Lightweight Directory Access Protocol

Lightweight Directory Access Protocol

Lightweight Directory Access Protocol (LDAP) is a user registry in which authentication is performed using an LDAP binding.

WebSphere Application Server security provides and supports implementation for most major LDAP directory servers (LDAP servers) which can be used as the repository for user and group information. These LDAP servers are called by the product processes (servers) for authenticating a user and other security related tasks (for example, getting user or group information).

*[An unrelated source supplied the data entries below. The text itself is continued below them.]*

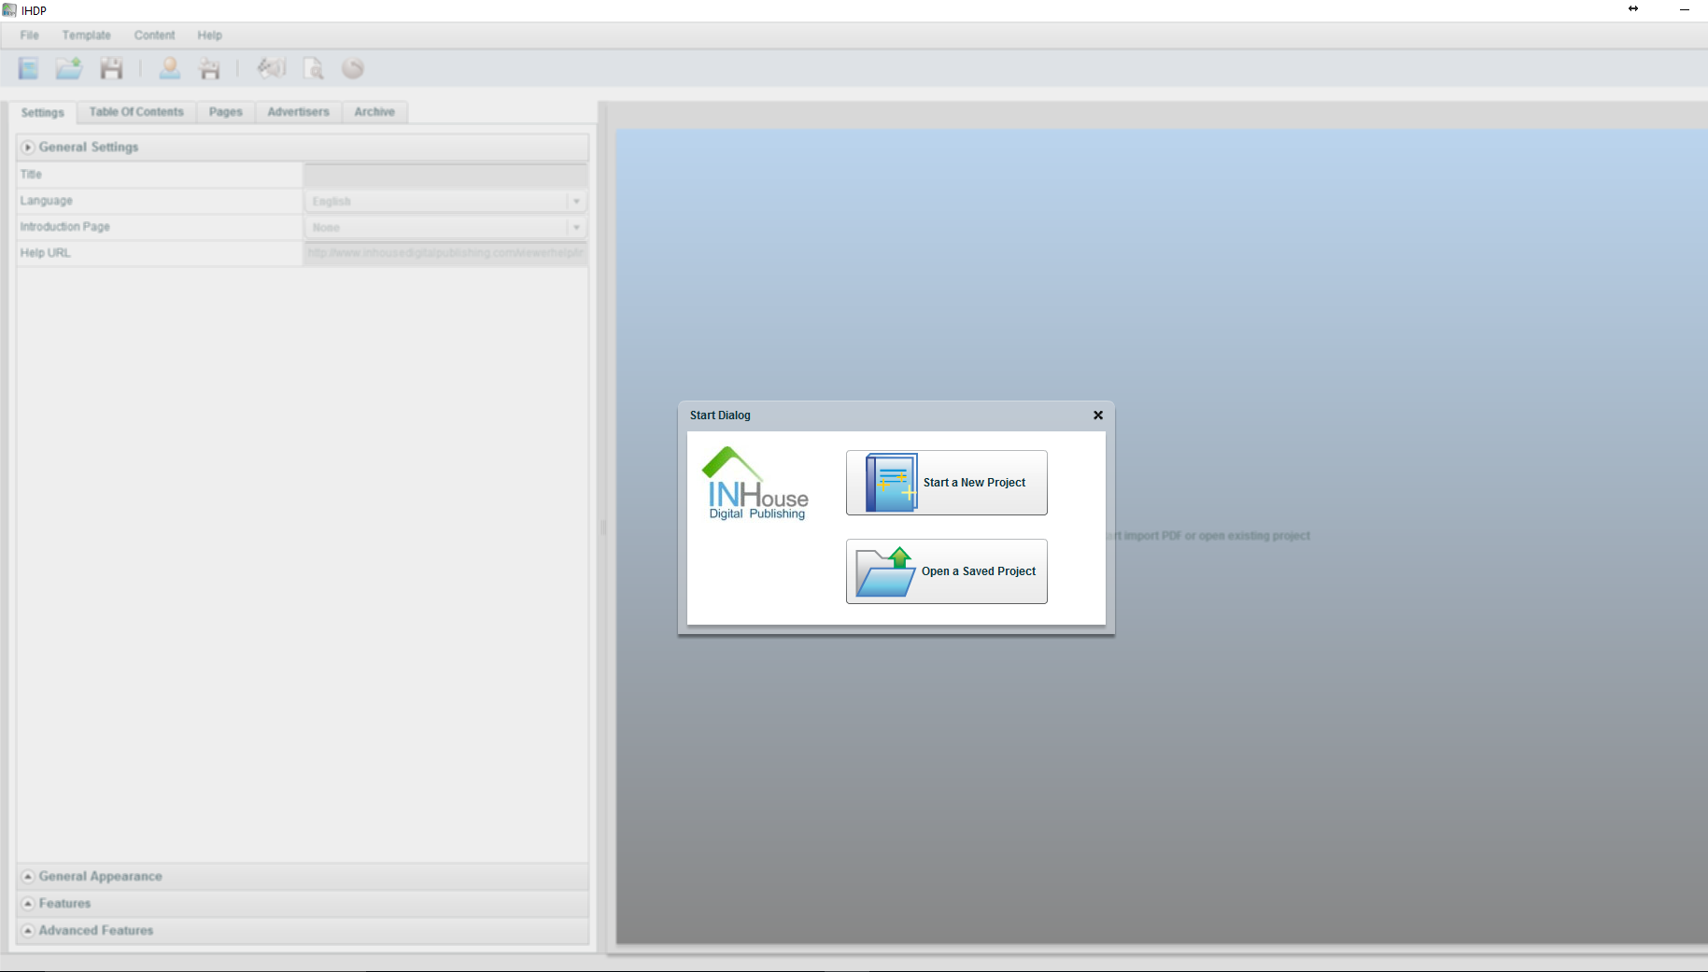Click the user profile toolbar icon
This screenshot has height=972, width=1708.
pyautogui.click(x=170, y=68)
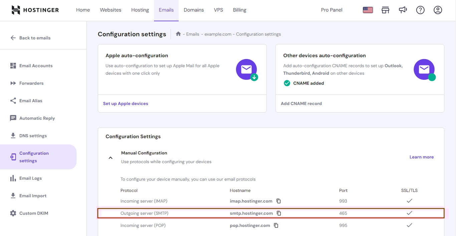Click the home icon in the breadcrumb
Image resolution: width=456 pixels, height=236 pixels.
178,34
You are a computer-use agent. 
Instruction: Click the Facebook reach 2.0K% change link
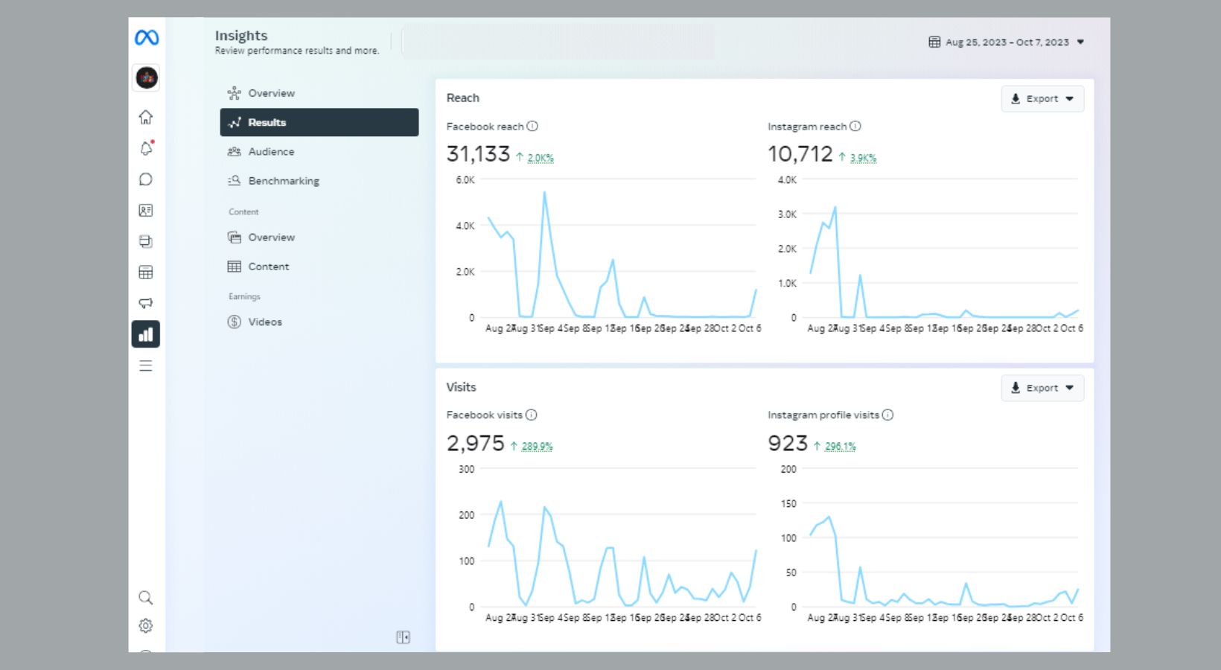point(541,158)
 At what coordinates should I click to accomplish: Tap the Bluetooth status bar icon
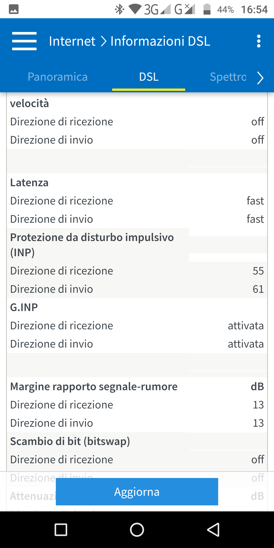119,10
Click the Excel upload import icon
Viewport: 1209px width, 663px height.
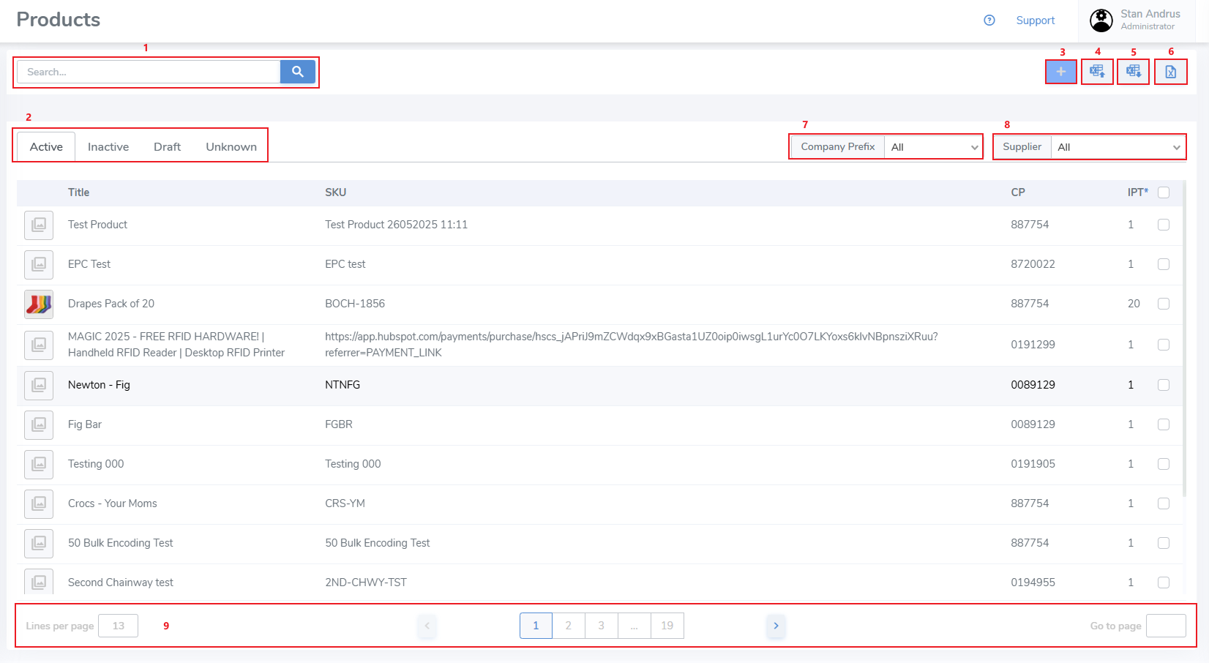1097,72
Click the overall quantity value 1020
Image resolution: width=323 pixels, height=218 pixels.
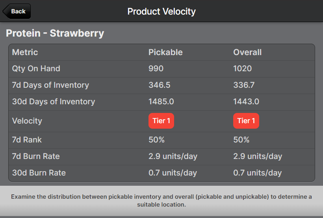[x=242, y=68]
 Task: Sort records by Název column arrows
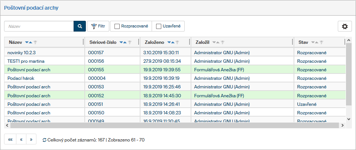[x=29, y=42]
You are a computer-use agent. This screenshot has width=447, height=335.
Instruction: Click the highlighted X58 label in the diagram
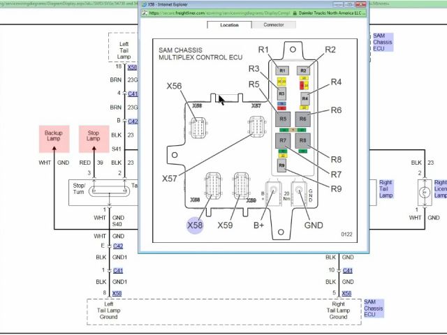(x=195, y=225)
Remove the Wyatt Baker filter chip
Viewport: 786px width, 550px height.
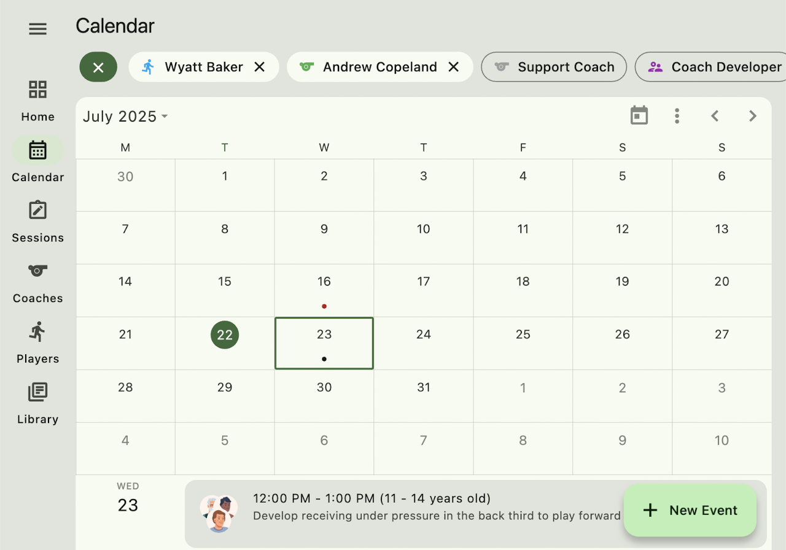[260, 67]
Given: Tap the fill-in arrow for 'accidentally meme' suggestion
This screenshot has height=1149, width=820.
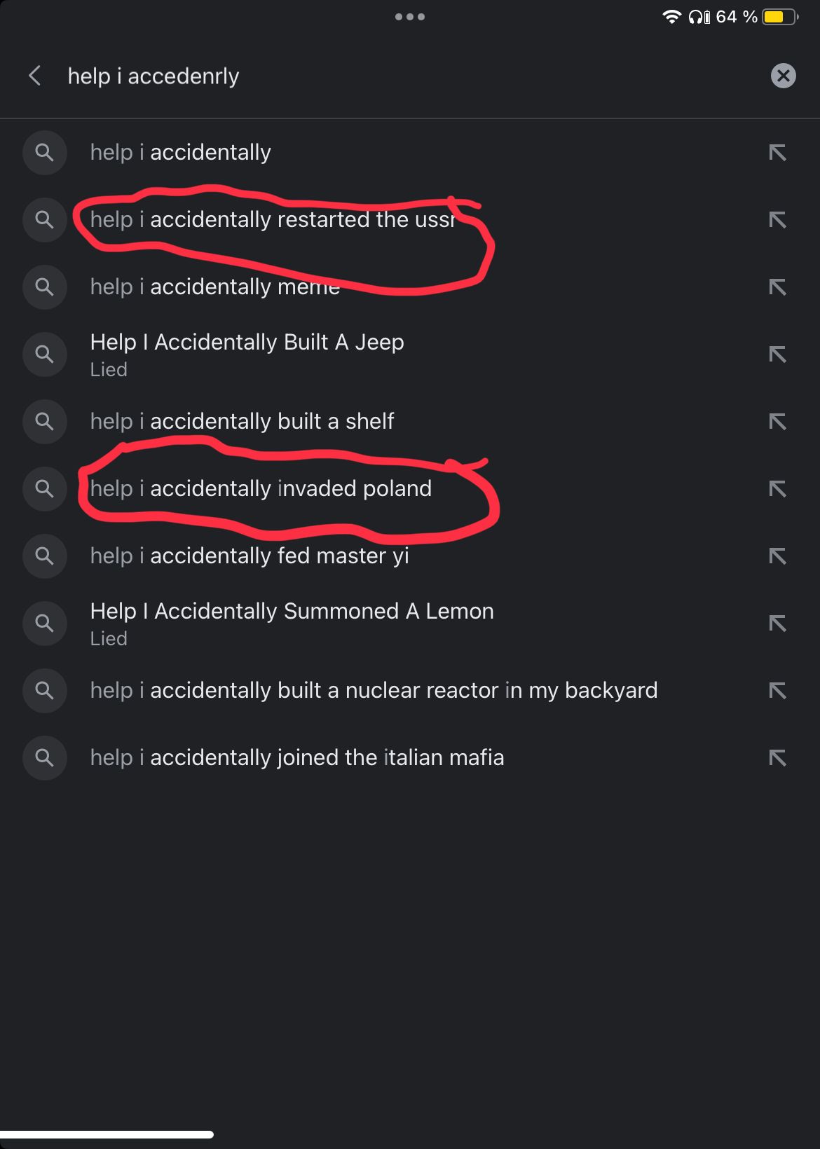Looking at the screenshot, I should pyautogui.click(x=777, y=287).
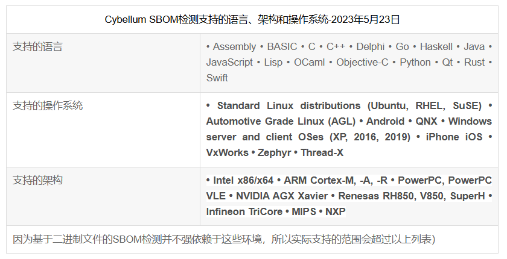Screen dimensions: 507x259
Task: Click the 支持的语言 row header
Action: [x=37, y=46]
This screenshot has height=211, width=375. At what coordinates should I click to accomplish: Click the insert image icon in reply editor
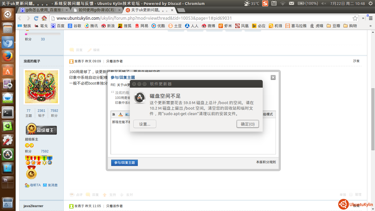127,114
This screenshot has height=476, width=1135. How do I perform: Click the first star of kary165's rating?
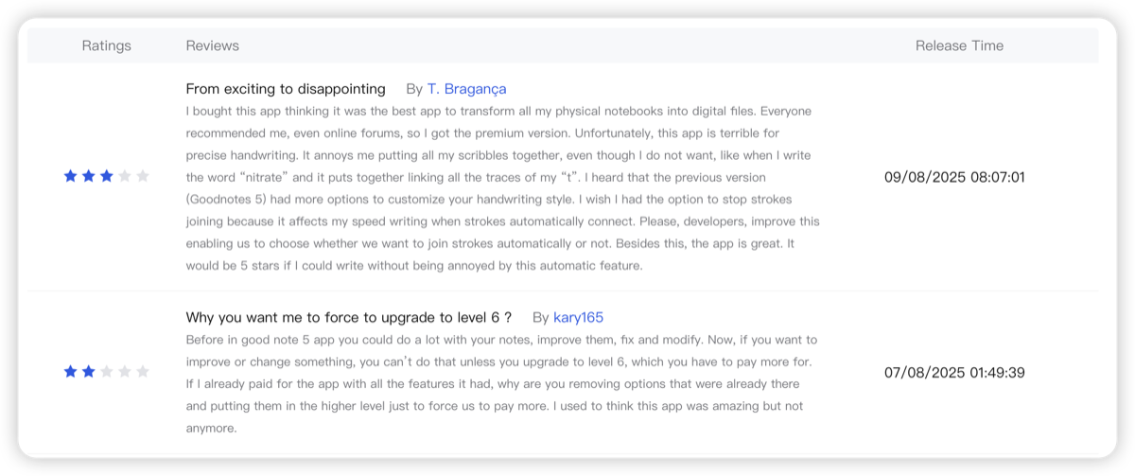tap(70, 372)
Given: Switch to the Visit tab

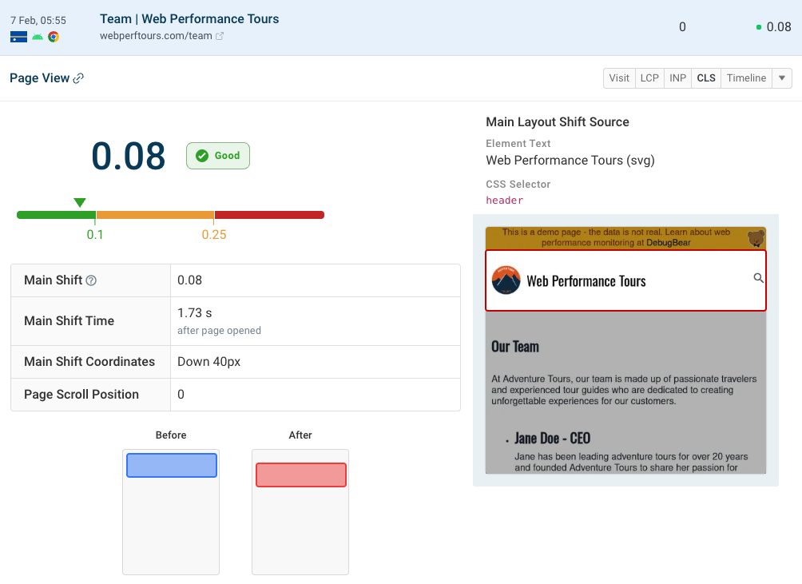Looking at the screenshot, I should tap(619, 78).
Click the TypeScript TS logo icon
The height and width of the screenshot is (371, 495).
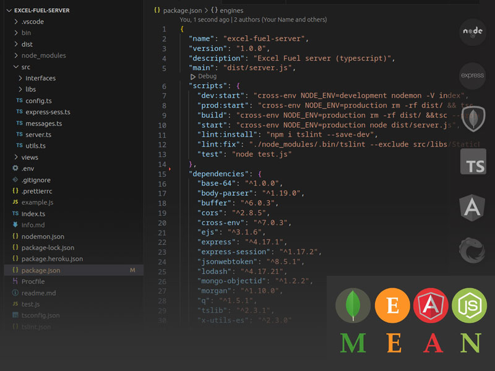(x=473, y=162)
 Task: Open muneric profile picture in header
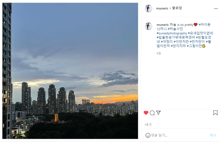149,8
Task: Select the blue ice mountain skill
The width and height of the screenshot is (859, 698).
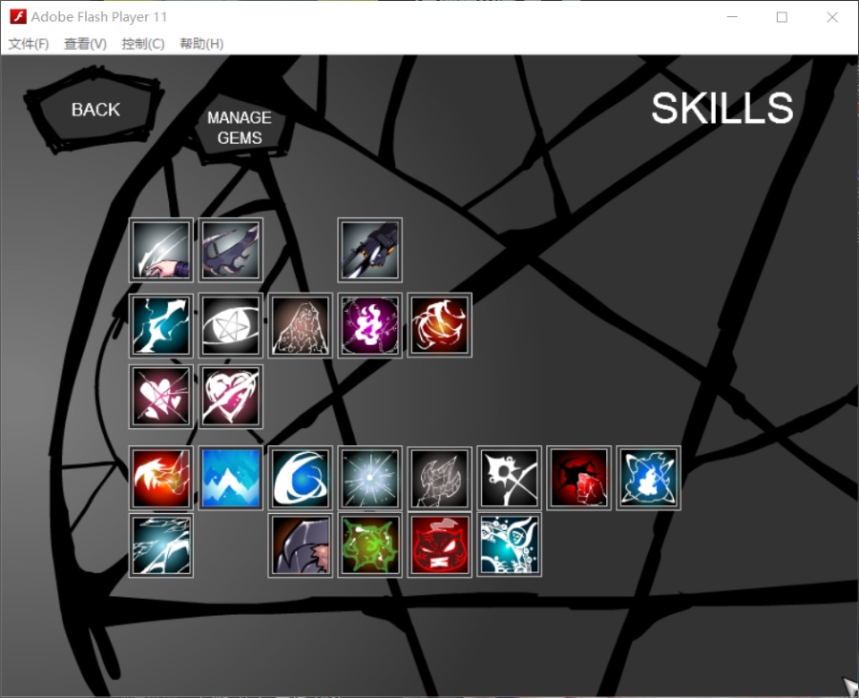Action: coord(231,478)
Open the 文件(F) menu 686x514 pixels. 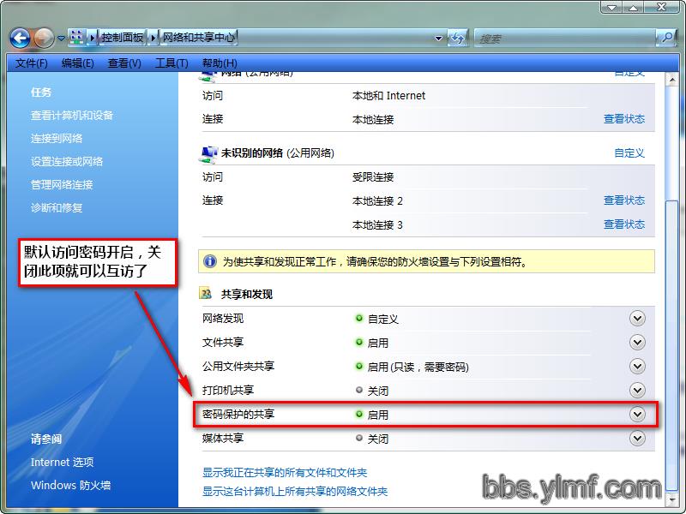32,63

This support is provided by using different user and group filters to obtain the user and group information. These filters have default values which can be modified to fit your needs. Also, the Custom LDAP feature enables one to use any other LDAP server (which is not in the product supported list of LDAP servers) for its user registry by using the appropriate filters. Supporting new LDAP servers with the Custom LDAP feature is left to the customer. To accomplish this, you need to understand how the filters are used by the product to obtain the user and group information. See Configure LDAP search filters for more information. It is expected that the customer is responsible for the validity of the filters and testing the configuration and not depend on IBM for support.

To use LDAP as the user registry, you need to know this information about your LDAP server:

A valid user name (ID)

The user password

The server host and port

The base distinguished name (DN)

The bind DN and password (if necessary)

The user can be any valid user in the registry and should be searchable. In some LDAP servers some of the administrative users are not searchable and hence cannot be used (for example, cn=root in SecureWay). This user is referred to as WebSphere Application Server security server ID or server ID or server user ID in the documentation. Being a server ID entails a user to have special privileges when calling some protected internal methods. Normally, this ID and password is used to log into the administrative console when security is enabled (you can use other users to login if those users are part of the administrative roles).

When security is enabled in the product, this server ID and password is authenticated with the registry during the product startup. If authentication fails, the server does not start. It is important to choose an ID and password that would not expire or change often. If the product server user ID or password need to be changed in the registry, make sure the changes are performed when all the product servers are up and running. After the changes to the registery are completed, use the steps that are described in Configure LDAP user registries to change the ID, password, and other configuration information, if any. Save the configuration, stop all of the servers, and restart the servers so that the new ID or password is used by the product.

If you have problems starting the product when security is enabled, security should be disabled before the server can start up (to avoid this in the first place, make sure any changes in this panel are validated in the Global Security panel). After the server starts, you can change the ID, password, and other configuration information, and then enable security.